Extracted entries:
----------
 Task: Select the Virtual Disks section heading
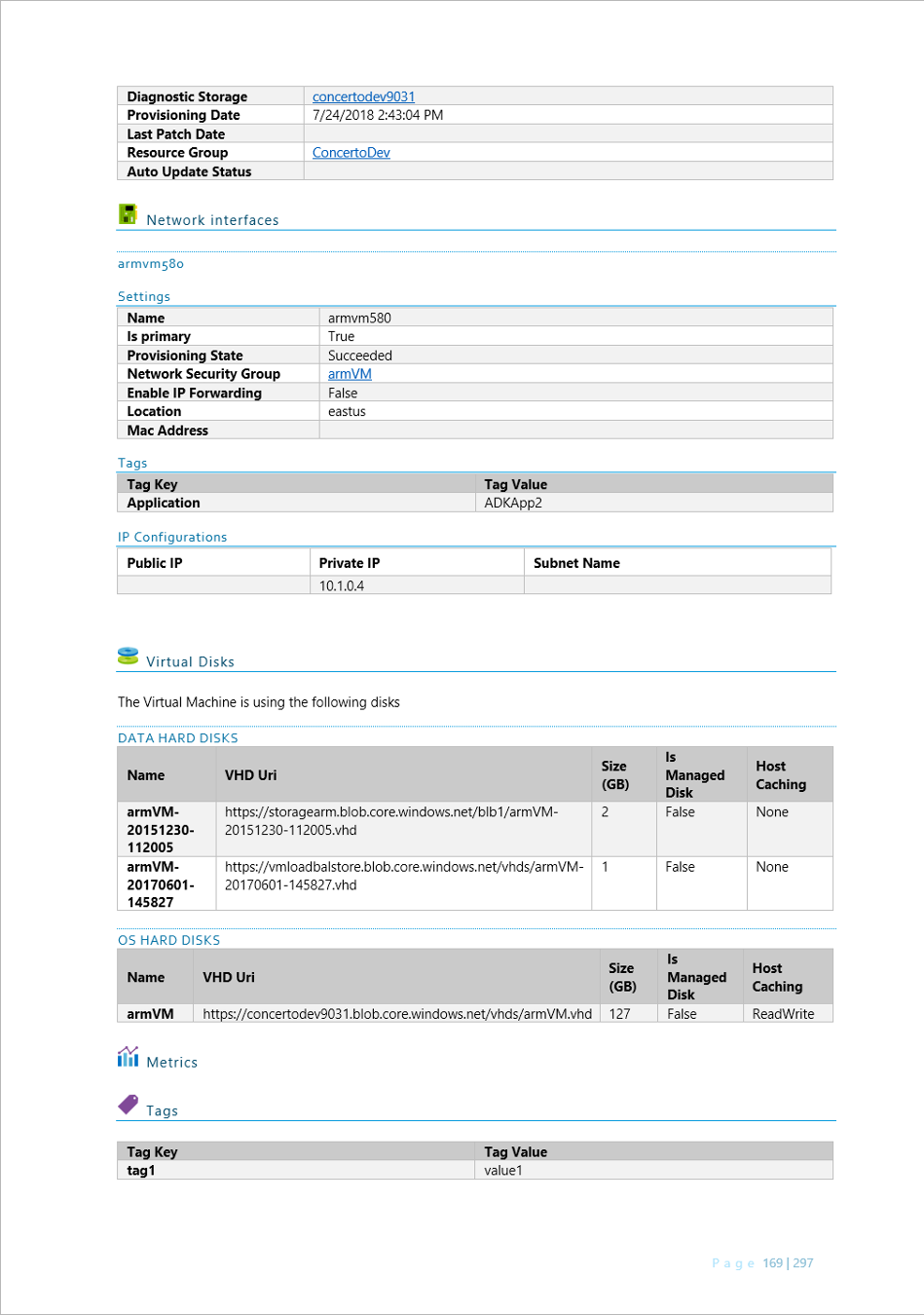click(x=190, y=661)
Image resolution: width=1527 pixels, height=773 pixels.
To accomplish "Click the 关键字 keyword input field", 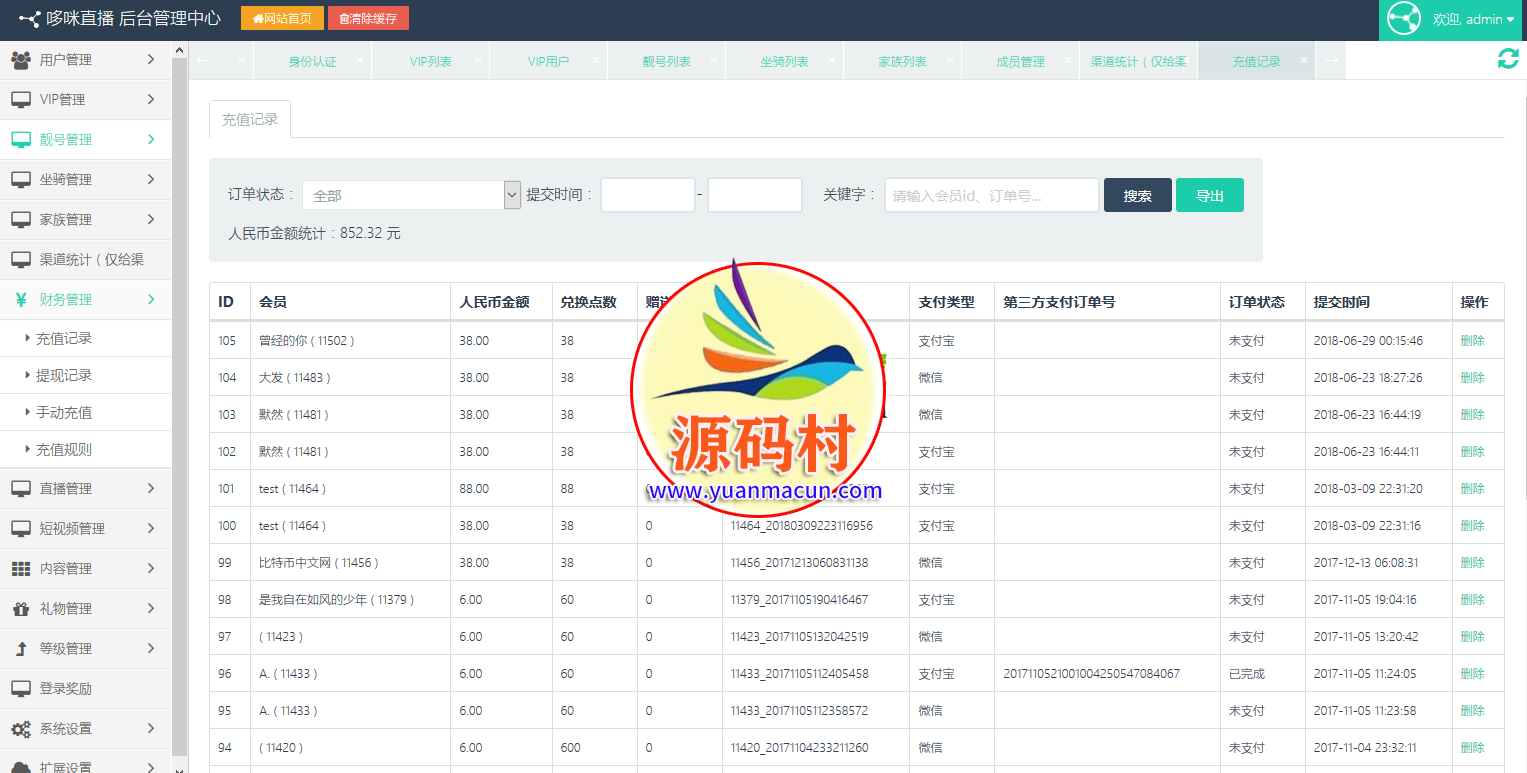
----------
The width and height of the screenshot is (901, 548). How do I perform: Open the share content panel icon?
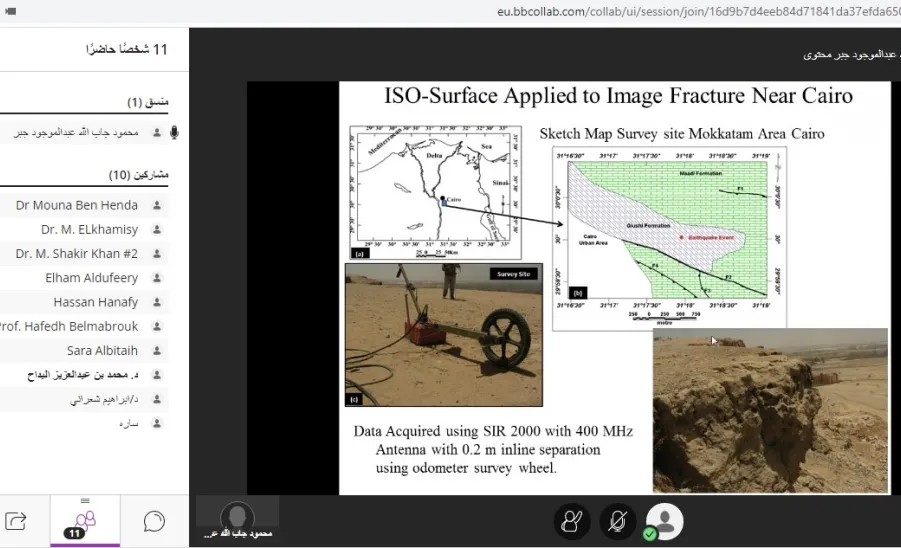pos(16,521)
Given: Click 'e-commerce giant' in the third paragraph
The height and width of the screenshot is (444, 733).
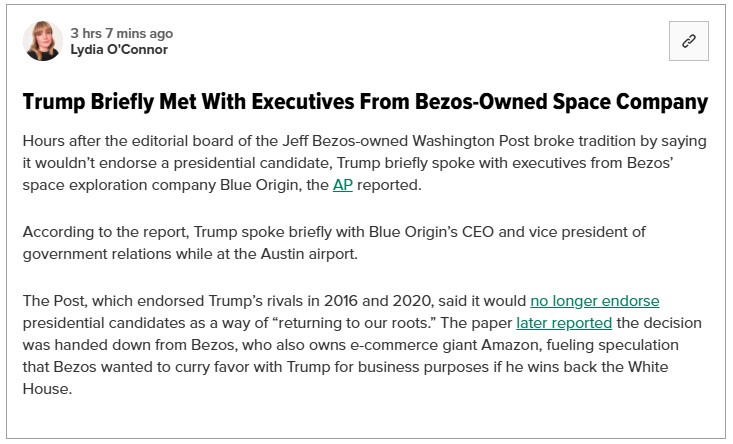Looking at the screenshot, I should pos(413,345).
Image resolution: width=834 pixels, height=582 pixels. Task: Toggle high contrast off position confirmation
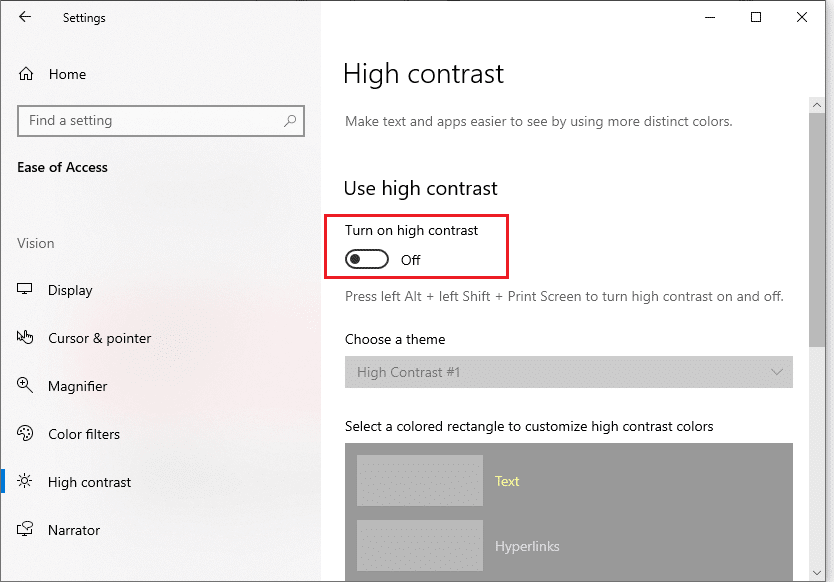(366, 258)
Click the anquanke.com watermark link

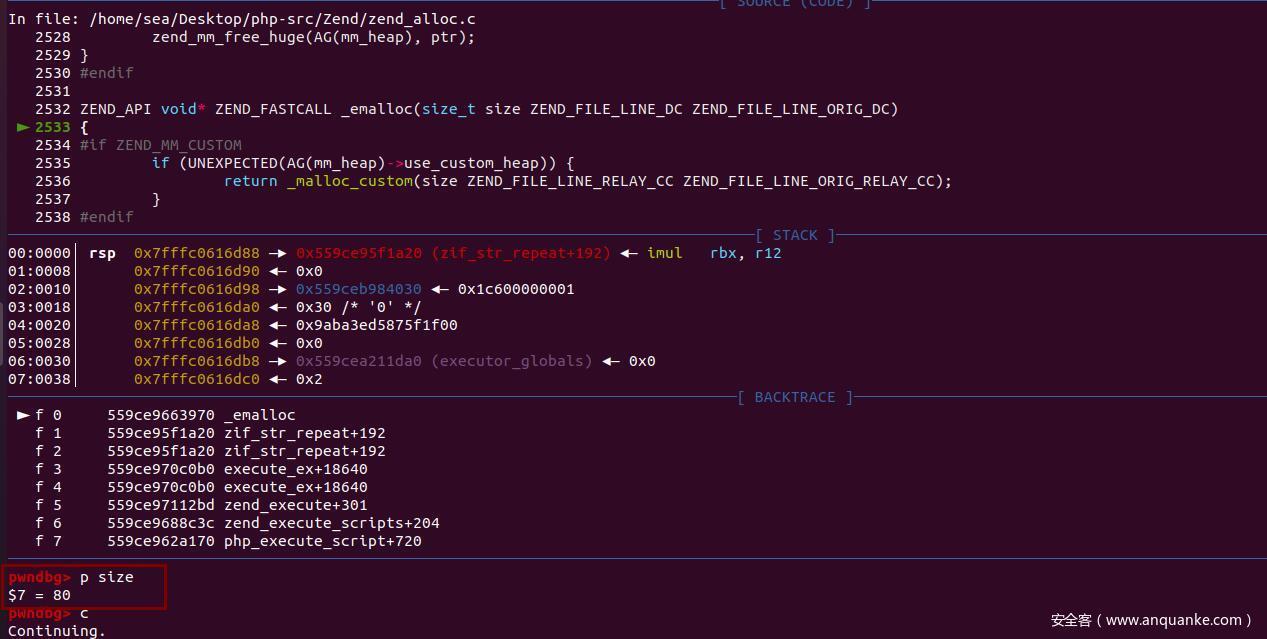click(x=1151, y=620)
----------
Required work: Return the stretch of data that begins with the line showing "Image resolution: width=1527" and goes on through the line showing "the 关键字 keyword", exactly, with pictures removed.

Written answer:
Image resolution: width=1527 pixels, height=773 pixels.
To accomplish "Click the 关键字 keyword input field", 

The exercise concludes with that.